→ Problem details
Copy the records from the line with "Task: Click near" through the end of the records, replacing "Screen dimensions" with "Display size" and keeping everything else the same. Leave out the pictures.

→ Input data
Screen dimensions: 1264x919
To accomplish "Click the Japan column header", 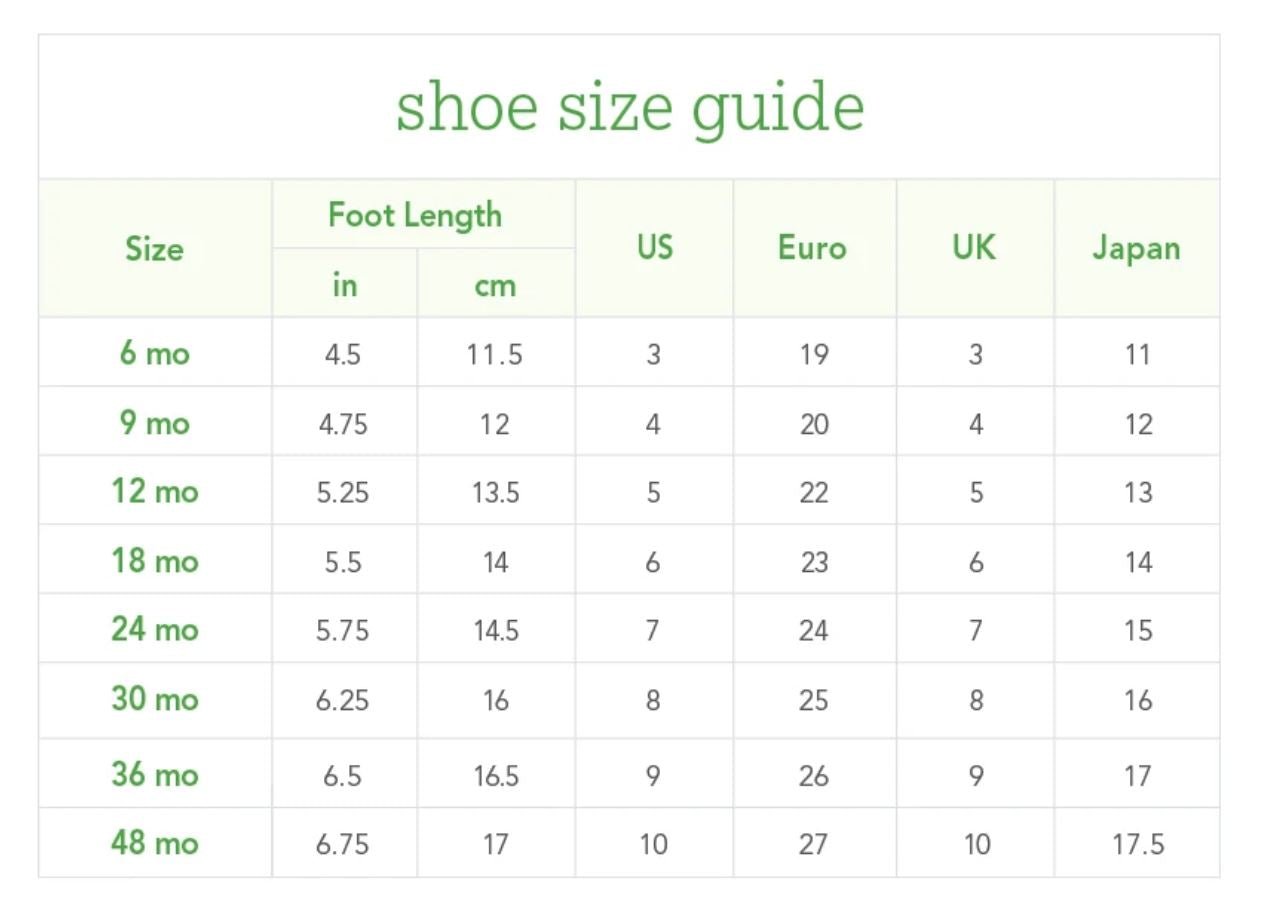I will [x=1136, y=248].
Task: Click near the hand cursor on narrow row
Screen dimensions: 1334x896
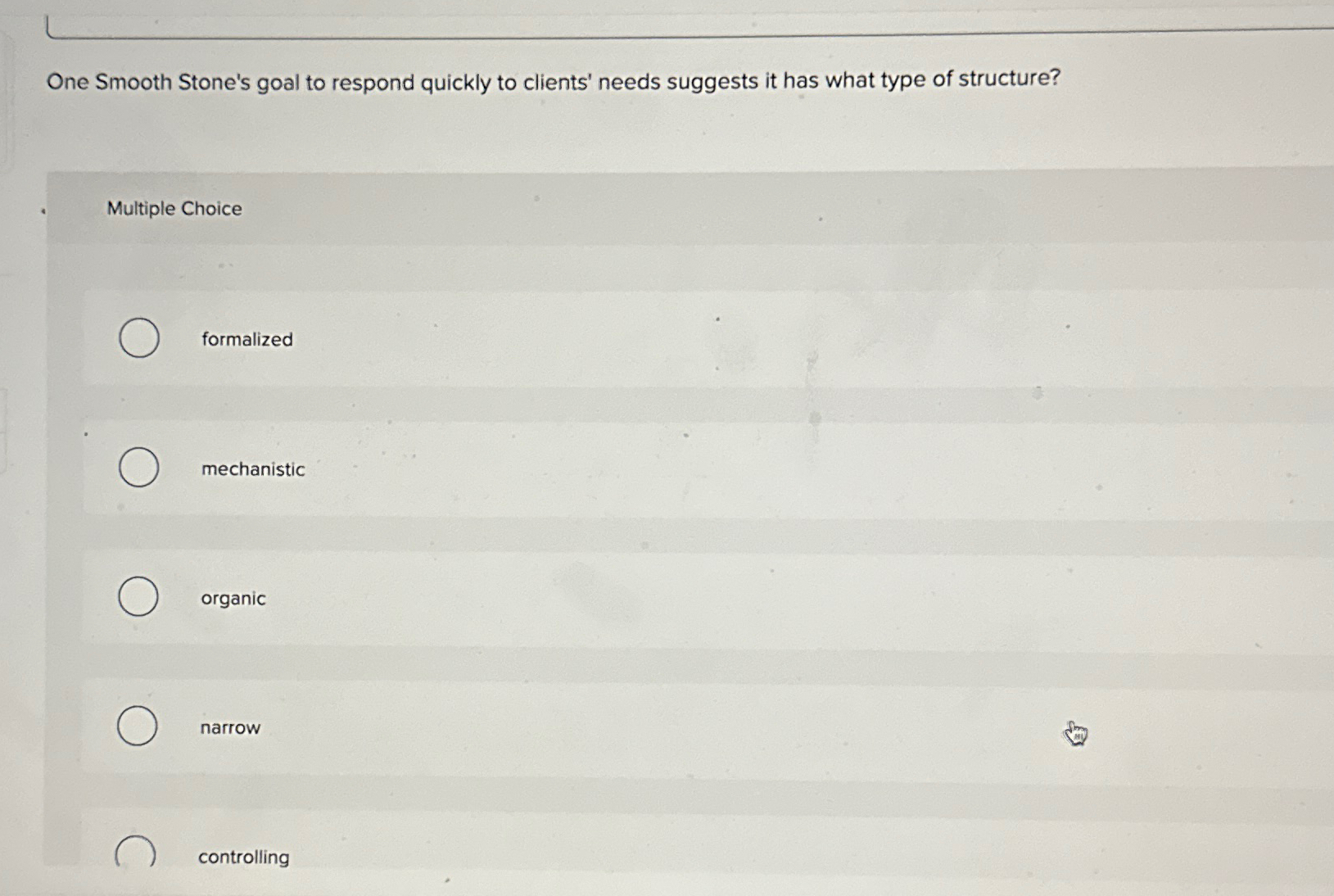Action: tap(1074, 733)
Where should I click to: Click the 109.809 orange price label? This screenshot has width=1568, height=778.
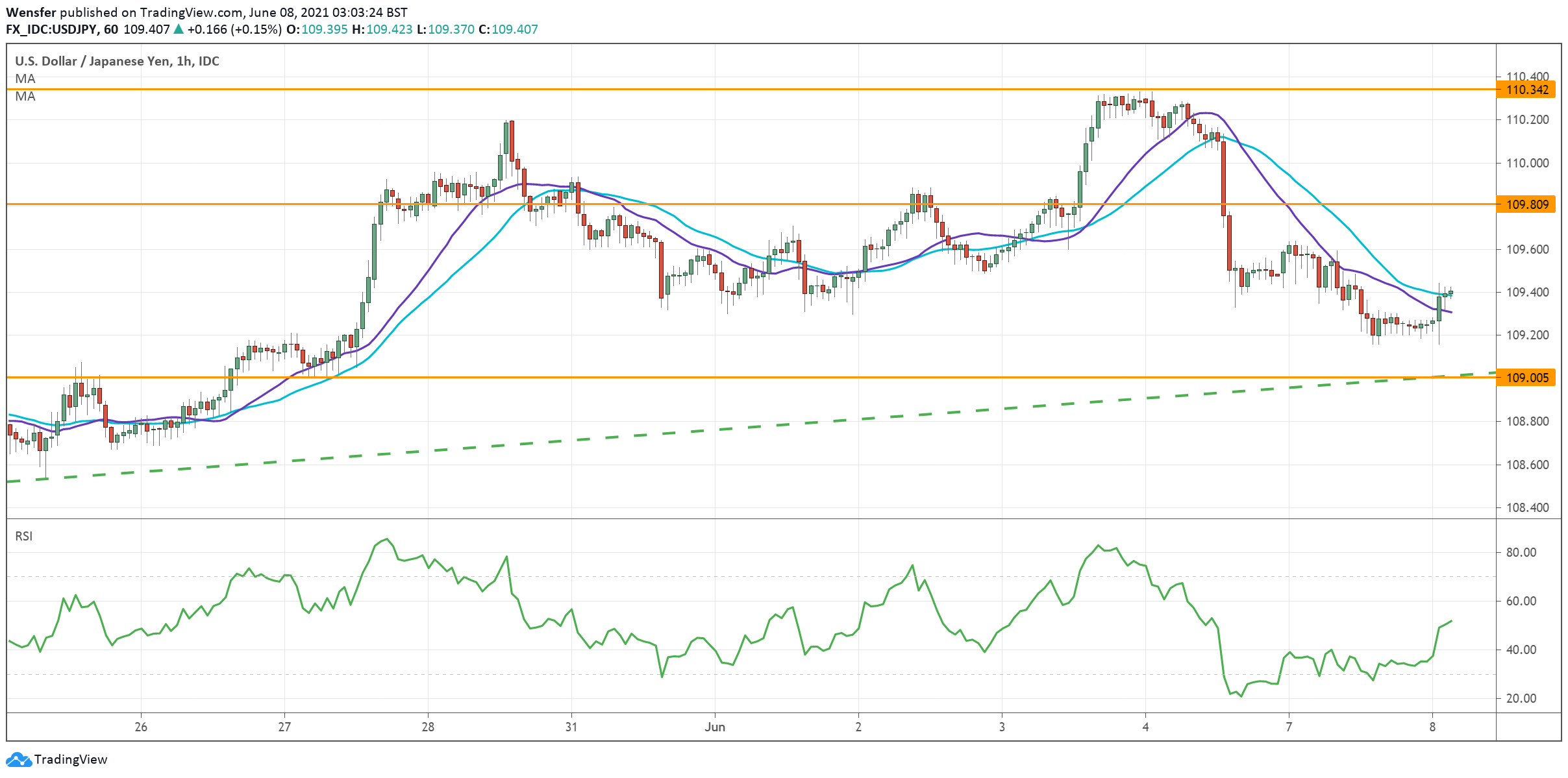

→ The solution
Task: Click near the hand cursor on narrow row
Display size: 1334x896
Action: tap(1074, 733)
Where should I click to: Click the 109.809 orange price label? This screenshot has width=1568, height=778.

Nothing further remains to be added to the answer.